A prospective population-based study has found that higher estrogen levels in older men are associated with an increased risk of dementia. By contrast, levels of testosterone were not associated with cognitive decline. The study is in the August issue of Annals of Neurology, a journal published by John Wiley & Sons. (http://www.interscience.wiley.com/journal/ana).
As our population ages, the impact of dementia will grow. By the year 2050, some 13 million Americans could have Alzheimer's disease, which is the most common cause of dementia. Researchers are searching to understand risk factors and some studies have suggested that sex hormones play a role. One large study showed that women receiving estrogen therapy had an increased risk of cognitive impairment and dementia. However, the evidence for how testosterone levels affect men is contradictory.
To better understand the role of sex hormones in dementia, researchers led by Mirjam Geerlings, Ph.D. of the University Medical Center Utrecht, studied whether older men's levels of testosterone and estrogen were associated with their risk of cognitive decline and developing dementia, including Alzheimer's disease.

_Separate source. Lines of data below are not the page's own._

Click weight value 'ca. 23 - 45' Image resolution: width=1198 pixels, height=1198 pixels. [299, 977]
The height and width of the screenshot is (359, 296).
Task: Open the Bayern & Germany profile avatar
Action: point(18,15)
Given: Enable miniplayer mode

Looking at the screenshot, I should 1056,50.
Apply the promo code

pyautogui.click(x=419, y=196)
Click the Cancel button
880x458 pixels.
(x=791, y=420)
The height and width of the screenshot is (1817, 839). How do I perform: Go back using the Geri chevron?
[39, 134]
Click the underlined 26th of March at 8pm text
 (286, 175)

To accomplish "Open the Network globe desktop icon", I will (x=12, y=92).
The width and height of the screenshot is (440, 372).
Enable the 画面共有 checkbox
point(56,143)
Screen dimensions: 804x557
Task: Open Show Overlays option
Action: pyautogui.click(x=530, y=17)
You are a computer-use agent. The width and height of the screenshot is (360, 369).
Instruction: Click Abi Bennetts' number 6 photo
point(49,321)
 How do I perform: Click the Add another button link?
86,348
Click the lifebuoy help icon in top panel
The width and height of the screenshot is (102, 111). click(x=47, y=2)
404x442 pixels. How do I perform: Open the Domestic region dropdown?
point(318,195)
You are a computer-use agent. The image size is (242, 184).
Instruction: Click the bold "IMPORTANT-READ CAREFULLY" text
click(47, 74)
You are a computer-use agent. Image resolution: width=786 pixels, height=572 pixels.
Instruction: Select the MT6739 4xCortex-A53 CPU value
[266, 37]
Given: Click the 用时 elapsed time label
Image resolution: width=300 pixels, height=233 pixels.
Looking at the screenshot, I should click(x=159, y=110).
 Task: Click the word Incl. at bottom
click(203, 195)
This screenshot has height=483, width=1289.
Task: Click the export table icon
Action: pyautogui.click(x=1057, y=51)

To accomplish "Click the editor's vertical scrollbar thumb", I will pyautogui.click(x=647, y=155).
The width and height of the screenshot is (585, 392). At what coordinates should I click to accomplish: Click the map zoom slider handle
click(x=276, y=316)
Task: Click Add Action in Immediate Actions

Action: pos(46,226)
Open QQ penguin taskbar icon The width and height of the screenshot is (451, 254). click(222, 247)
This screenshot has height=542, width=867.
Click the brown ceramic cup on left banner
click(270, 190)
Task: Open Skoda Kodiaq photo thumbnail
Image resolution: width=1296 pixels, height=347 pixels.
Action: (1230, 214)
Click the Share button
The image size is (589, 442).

They examined data from the prospectively studied population-based cohort of 2974 Japanese-American men aged 70 to 91 who participated in the Honolulu-Asia Aging Study. Participants showed no signs of dementia at baseline in 1991-1993, at which time fasting blood samples were drawn. The researchers measured the levels of testosterone and estradiol, the major estrogen in humans, in the samples and the men were reexamined for evidence of cognitive decline or dementia in 1994-1996 and 1997-1999 using the Cognitive Abilities Screening Instrument (CASI). At each exam, researchers also collected physical, demographic and medical information.